Donnerstag, August 07, 2008

Wahlkampfthemen

Die ersten Wahlplakate sind also präsentiert und was wir sehen ist die Fortsetzung des bisherigen Stücks mit (etwas) anderen Mitteln. SPÖ ("Genug gestritten") und ÖVP ("Es reicht") distanzieren sich von ihrer eigenen Streit(un)kultur, nicht ohne gleichzeitig dem jeweils anderen die Schuld dafür in die Schuhe zu schieben. Auch ein Fortschritt: Aus der Sandkiste zum Schwarz-Peter-Spiel.
BZÖ und FPÖ streiten derweil um den Sieg in der Kategorie Retro-Politik. Im Rennen: ein alter Kandidat gegen einen alten Slogan.
Auch die Grünen werden - zurück aus dem Urlaub - demnächst ihre ersten Plakate präsentieren. Auch da wird das Thema Streit in der Politik eine Rolle spielen.

Streit an sich wäre ja ein wichtiges gestalterisches Element der Politik und damit durchaus positiv. An Stelle ernsthafter Auseinandersetzungen ist aber ein politisches Schauboxen getreten, Emotionen und Haltungsnoten sind wichtiger als Ergebnisse.

Denn auf die Fomulierung einer langfristigen Strategie für Österreich wartet man von allen derzeit vergebens. An Inhalten bekommen wir - wenn überhaupt - eher isolierte Einzelvorhaben (wichtige, weniger wichtige und bizarre) präsentiert. Ob die Parteien ihre Vorschläge auf Basis eines Masterplans, eine langfristig orientierten, nachhaltigen Strategie entwickeln, darüber schweigen sie sich aus. Entweder, sie halten sie für hinreichend bekannt oder - das drängt sich eher auf - sie haben selbst kein entwickeltes Bewusstsein dafür (mehr). Statt sich über eine Strategie für Österreich auseinander zu setzen, diskutieren wir über Koalitionsgeplänkel.

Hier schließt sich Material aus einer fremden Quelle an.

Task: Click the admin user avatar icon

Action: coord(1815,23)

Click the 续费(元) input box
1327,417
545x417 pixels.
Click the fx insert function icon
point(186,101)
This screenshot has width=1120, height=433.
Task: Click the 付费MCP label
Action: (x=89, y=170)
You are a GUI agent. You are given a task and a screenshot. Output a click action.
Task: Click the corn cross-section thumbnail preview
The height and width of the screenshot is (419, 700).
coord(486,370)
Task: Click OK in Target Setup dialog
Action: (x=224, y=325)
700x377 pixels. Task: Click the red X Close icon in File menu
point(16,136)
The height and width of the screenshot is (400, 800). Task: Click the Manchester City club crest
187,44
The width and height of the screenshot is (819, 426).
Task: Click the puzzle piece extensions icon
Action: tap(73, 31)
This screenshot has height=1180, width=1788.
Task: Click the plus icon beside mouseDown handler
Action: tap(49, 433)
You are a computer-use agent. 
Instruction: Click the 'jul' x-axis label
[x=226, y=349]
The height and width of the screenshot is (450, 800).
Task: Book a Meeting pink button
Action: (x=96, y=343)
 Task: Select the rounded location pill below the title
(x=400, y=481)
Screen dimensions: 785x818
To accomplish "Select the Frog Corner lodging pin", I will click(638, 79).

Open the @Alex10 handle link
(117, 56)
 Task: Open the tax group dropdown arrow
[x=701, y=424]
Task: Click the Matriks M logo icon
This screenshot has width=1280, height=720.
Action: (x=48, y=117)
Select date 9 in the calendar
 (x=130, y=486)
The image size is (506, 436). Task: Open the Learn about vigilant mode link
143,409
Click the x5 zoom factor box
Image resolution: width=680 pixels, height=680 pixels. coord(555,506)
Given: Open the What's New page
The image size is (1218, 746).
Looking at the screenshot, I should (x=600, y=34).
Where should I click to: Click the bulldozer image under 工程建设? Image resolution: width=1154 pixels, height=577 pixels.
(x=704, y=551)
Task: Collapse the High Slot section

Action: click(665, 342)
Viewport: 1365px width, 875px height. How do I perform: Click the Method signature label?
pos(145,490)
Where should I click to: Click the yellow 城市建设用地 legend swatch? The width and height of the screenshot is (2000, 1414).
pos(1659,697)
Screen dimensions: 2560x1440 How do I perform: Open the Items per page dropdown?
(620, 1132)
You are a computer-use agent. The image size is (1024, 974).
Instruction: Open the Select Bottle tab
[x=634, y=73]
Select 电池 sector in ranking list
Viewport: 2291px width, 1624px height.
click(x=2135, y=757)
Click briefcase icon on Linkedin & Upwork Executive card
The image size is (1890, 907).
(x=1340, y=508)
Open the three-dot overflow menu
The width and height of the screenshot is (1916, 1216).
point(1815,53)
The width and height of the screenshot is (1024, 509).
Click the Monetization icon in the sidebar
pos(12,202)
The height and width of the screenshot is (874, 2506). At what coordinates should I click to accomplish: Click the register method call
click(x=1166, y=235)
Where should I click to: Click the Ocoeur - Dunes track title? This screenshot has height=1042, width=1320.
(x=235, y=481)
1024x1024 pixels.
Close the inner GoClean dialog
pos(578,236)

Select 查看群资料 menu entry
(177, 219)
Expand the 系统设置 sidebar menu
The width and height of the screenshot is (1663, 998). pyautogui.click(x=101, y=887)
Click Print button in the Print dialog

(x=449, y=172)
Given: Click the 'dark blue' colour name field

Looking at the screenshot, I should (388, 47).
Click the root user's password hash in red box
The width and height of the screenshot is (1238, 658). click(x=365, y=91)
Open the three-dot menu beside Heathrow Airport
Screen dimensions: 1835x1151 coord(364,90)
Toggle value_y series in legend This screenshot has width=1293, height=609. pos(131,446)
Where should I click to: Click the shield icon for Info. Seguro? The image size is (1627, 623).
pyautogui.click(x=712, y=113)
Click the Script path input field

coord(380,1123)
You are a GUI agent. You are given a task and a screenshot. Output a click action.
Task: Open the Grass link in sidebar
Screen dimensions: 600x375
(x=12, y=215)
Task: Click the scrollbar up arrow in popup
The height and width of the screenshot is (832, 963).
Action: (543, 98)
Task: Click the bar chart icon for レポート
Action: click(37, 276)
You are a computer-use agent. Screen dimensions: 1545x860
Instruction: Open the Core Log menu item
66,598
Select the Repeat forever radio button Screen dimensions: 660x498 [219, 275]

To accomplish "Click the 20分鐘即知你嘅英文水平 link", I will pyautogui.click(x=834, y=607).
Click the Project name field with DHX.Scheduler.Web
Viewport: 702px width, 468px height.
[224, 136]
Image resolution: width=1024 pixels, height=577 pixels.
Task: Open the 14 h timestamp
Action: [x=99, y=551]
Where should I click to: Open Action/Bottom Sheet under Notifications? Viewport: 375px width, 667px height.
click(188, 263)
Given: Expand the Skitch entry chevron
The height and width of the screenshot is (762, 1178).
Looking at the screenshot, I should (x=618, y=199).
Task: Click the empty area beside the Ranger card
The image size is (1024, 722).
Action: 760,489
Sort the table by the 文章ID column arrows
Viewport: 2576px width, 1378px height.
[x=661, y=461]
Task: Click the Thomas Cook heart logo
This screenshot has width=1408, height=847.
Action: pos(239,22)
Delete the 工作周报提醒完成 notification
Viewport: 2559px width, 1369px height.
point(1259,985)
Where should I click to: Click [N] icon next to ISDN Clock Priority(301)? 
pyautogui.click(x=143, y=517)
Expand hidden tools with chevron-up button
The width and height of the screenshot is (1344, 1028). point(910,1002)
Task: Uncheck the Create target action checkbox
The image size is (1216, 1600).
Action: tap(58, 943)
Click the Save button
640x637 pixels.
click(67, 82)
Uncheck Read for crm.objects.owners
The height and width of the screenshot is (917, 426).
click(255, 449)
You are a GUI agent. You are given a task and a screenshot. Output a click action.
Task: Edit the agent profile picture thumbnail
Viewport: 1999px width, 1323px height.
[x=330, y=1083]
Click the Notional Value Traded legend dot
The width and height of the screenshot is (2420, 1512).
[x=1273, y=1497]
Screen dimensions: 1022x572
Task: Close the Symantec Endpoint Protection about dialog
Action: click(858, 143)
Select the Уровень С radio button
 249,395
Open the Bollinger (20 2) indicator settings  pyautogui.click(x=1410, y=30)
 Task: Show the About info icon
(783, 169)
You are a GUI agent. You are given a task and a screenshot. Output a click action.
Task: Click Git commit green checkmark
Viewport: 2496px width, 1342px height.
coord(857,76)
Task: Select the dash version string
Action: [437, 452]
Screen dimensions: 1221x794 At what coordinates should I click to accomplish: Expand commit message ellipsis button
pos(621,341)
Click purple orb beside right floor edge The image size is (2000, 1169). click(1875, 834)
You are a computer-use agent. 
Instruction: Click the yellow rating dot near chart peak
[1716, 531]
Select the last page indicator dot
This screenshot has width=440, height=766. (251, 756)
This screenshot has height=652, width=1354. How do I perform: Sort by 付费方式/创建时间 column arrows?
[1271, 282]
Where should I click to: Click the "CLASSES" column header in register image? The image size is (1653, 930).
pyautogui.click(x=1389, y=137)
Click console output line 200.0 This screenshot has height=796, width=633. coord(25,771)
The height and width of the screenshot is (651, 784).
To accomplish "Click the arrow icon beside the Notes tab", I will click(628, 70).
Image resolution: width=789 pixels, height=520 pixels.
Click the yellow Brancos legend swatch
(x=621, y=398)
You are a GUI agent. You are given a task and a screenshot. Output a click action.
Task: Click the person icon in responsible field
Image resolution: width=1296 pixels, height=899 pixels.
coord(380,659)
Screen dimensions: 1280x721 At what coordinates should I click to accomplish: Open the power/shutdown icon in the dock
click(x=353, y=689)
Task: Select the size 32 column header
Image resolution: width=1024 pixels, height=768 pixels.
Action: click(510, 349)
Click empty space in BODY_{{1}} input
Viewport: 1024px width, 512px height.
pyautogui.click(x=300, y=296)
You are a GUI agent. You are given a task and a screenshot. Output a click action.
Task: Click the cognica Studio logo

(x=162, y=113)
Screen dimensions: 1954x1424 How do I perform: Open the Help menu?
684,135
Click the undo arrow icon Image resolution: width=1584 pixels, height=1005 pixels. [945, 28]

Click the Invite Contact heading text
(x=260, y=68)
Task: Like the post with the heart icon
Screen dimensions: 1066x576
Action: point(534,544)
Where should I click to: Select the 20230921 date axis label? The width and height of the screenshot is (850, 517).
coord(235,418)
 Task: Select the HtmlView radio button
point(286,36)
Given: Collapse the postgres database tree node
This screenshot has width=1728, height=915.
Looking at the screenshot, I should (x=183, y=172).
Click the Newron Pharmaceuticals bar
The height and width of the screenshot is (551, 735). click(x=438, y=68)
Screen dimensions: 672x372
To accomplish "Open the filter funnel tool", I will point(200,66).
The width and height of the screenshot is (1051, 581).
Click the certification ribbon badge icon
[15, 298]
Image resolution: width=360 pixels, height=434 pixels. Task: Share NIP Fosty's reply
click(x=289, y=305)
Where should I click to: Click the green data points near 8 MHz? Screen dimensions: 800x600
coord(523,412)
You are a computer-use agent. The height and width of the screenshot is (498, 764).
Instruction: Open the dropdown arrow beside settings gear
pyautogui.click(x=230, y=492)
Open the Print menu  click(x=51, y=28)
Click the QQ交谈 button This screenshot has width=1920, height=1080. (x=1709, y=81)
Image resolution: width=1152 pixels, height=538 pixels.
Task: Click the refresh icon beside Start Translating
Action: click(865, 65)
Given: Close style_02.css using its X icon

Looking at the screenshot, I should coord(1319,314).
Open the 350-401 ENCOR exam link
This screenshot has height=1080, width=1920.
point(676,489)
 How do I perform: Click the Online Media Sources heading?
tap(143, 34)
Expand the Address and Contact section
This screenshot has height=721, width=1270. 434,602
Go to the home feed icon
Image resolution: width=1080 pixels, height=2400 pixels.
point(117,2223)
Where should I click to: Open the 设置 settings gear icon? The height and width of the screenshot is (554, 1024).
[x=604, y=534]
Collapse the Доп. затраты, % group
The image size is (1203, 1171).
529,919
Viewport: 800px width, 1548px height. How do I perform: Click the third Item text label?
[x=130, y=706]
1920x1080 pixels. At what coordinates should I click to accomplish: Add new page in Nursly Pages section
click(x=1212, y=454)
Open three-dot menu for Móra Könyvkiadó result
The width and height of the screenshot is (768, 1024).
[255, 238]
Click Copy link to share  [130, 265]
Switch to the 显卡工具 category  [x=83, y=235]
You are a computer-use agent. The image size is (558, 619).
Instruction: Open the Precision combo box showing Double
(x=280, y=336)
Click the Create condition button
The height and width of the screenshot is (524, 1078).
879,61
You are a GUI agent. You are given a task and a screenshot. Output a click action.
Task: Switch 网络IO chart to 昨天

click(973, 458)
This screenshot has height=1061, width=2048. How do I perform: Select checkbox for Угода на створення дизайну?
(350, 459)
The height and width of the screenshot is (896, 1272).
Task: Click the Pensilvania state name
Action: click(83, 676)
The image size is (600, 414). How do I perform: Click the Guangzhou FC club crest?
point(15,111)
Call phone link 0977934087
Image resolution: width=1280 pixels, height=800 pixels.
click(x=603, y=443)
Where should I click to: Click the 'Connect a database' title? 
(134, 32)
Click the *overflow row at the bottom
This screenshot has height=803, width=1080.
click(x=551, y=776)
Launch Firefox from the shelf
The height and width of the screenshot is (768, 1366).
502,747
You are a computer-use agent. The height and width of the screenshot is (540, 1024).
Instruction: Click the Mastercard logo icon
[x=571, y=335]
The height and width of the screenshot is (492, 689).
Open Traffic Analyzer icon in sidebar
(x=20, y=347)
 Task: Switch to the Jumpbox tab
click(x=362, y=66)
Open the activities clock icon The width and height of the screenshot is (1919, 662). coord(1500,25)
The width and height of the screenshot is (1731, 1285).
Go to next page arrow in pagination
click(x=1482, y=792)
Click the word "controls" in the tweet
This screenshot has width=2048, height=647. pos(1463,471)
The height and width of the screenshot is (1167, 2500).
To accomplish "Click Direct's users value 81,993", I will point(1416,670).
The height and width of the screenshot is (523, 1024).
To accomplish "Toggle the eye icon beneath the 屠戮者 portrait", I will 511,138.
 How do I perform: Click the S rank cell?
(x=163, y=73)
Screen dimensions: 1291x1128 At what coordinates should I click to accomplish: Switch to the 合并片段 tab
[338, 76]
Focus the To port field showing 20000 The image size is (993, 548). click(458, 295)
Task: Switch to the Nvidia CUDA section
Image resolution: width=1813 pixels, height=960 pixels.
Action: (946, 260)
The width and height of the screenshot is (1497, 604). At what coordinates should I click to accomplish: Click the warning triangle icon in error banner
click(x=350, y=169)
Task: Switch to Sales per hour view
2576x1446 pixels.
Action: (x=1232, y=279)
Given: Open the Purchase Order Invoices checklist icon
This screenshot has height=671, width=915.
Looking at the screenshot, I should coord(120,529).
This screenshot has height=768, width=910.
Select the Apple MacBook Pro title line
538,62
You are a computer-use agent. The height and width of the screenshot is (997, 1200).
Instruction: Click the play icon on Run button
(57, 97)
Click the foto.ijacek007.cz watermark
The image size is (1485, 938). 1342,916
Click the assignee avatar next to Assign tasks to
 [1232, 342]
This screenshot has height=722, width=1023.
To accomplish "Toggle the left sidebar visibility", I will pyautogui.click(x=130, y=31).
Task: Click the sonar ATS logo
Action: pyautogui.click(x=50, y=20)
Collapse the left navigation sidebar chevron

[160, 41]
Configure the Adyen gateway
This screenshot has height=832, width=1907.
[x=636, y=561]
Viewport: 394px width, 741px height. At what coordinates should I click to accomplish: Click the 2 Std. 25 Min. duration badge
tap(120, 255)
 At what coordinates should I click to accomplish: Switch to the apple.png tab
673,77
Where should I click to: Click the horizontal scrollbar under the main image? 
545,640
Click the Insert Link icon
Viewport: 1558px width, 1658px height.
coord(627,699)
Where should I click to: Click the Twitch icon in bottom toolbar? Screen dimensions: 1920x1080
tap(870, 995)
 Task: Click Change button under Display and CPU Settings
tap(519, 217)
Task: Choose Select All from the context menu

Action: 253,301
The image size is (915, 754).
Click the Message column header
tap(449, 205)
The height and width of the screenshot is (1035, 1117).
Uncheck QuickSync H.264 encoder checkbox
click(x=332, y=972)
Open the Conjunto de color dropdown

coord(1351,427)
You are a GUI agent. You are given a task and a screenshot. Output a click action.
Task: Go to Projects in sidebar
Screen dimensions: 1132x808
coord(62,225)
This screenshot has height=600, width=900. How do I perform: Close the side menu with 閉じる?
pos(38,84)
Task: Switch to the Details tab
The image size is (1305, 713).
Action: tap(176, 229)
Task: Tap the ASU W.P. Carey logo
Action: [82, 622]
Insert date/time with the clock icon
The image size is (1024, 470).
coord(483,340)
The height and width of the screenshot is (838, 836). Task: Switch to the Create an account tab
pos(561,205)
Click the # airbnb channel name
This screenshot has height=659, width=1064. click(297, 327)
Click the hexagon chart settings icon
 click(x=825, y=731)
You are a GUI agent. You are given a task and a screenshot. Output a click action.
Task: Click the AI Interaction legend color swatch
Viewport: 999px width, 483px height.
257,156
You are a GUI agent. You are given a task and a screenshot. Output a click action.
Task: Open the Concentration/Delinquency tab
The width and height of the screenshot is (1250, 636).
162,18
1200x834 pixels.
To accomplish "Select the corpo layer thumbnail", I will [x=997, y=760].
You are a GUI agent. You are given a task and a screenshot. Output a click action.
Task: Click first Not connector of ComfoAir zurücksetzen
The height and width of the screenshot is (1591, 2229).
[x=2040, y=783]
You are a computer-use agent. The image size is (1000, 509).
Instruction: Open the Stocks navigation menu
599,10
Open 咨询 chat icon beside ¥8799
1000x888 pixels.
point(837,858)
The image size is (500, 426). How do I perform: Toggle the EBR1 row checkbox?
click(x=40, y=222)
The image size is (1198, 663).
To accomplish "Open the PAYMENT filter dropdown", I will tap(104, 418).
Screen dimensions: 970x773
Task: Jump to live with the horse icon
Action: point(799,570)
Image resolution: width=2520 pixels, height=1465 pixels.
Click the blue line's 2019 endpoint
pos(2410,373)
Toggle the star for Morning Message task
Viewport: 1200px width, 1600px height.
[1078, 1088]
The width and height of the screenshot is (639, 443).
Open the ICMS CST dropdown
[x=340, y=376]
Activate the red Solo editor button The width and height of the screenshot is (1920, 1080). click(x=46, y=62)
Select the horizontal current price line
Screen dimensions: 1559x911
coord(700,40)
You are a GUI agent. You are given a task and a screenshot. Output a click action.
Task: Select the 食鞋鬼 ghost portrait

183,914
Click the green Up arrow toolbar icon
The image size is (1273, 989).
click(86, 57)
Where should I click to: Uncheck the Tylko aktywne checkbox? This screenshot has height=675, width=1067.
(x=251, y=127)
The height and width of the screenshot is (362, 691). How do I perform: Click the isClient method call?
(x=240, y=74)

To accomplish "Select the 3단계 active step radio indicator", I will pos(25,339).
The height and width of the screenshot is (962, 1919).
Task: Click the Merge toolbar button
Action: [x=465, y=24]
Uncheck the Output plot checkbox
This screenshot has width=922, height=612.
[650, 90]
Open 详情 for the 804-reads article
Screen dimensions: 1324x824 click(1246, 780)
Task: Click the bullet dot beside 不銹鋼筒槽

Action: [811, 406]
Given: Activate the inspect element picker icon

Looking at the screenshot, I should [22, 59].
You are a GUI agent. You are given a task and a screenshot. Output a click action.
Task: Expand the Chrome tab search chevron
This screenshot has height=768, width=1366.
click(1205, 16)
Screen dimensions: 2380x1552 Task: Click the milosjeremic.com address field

Interessanter wäre es, mal zu wissen, welche Bereiche im Land außer Streit gestellt werden könn(t)en. Gibt es einen Konsens, dass wir uns vom Erdöl unabhängig machen wollen? Muss wirklich darüber gestritten werden, ob Bildung eine zentrale Zukunftsfrage für das Land ist? Soll das soziale Netz auch im Jahr 2020 noch halten? Welche Konzepte verfolgen wir für die langfristige Absicherung des Wirtschaftsstandortes?

Das klingt jetzt auf den ersten Blick vielleicht naiv und oberflächlich. Doch glaube ich an die motivierende Kraft eines Grundkonsenses für ein politisches System. Solange es einen Wiederaufbau-Konsens gab in der Nachkriegszeit und den EU-Beitritts-Konsens, war dies - bei allen politischen Auseinandersetzungen - eine verbindende Klammer. Diese gemeinsame politische Vision fehlt derzeit. Kein Wunder, dass sich dann jede tagespolitische Detailfrage zum großen Drama entwickeln kann. Eine so verfasste Politik biete jedoch einen hervorragenden Nährboden für Populisten aller Schattierungen, die außer Protest und Zwietracht für das Land nichts zu bieten haben.

Bleibt zu hoffen, dass die Zeit bis zum Wahltag noch genutzt wird, um über eine mittel- bis langfristige Strategie für Österreich zu reden und die angebotenen Konzepte auch einem Realitätscheck zu unterziehen. Denn wenn man weiß, wo man mittelfristig hin will, kann man auch leichter beurteilen, ob in der einen oder anderen Sachfrage ein Kompromiss ok geht oder nicht. Und diese Klarheit sollten wir erreichen, bevor wir in der Wahlzelle unser Kreuz machen und auch, bevor Koalitionsverhandlungen beginnen.